Materials & Fluids Research
DESIGNING FROM THE BOTTOM UP
Nearly every modern industrial technology increasingly depends on optimizing the materials used to build our chips, batteries, wires, pharmaceuticals and medical devices, fuels, and alternate energy sources, to name just a few. At the Albert Nerken School of Engineering, faculty are advancing a number of engineering solutions in these areas. Faculty in multiple departments are leading efforts in nanoparticle-based materials and drugs, along with parallel efforts to exploit the electrical and magnetic properties of materials in biomedical devices and therapies. On larger scales, multi-physical approaches are applied to complex materials such as cements, clays, rock, and soils.
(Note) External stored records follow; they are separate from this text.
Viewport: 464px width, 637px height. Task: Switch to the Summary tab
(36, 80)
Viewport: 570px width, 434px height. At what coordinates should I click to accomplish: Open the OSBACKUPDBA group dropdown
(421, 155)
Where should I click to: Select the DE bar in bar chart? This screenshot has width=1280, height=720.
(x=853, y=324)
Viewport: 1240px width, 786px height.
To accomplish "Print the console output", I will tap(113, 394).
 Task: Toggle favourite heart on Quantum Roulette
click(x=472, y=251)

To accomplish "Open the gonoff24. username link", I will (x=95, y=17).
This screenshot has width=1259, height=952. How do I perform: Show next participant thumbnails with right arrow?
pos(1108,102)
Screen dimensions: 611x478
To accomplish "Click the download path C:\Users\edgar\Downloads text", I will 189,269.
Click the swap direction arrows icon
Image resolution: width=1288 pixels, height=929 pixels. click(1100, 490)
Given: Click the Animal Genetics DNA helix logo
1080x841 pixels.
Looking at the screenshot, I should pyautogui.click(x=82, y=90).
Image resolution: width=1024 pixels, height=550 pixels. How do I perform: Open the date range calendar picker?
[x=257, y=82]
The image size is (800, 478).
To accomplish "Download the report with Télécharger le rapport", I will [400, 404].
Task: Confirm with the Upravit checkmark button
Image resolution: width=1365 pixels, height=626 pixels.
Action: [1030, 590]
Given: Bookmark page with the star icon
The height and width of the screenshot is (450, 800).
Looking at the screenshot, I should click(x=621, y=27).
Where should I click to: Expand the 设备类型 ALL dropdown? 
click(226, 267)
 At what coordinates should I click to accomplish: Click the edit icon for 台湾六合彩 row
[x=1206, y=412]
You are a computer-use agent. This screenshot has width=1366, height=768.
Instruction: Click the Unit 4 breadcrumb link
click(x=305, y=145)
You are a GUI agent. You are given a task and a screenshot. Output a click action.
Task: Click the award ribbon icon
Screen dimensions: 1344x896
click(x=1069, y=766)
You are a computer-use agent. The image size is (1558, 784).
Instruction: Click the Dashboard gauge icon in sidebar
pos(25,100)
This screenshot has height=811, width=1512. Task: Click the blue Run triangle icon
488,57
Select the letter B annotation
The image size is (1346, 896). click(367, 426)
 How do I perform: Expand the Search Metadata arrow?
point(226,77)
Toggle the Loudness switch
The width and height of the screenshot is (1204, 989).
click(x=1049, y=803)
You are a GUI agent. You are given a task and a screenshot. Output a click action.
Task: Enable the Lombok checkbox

GLOBAL IMPACT OF FLUIDS RESEARCH
The behavior of liquids and gases and their interaction with other
fluids and solids is a multi-disciplinary area of research central to
much of science and engineering, which impacts nearly every aspect of our lives. Research on fluids is critical in biomedical engineering, medicine, energy, transportation, manufacturing, defense, and security. Cooper faculty, collaborators, and students work on leading-edge projects in several of these technology areas, including flow patterns related to sleep apnea, the interaction of blood flow and therapeutic agents, and the airflow in operating room settings. On larger scales, flow and control of aircraft and drones are modeled while improved designs for autonomous aquatic vehicles are developed, modeled, and tested with the aim of improving their efficiency, monitoring, and data-assimilation capabilities.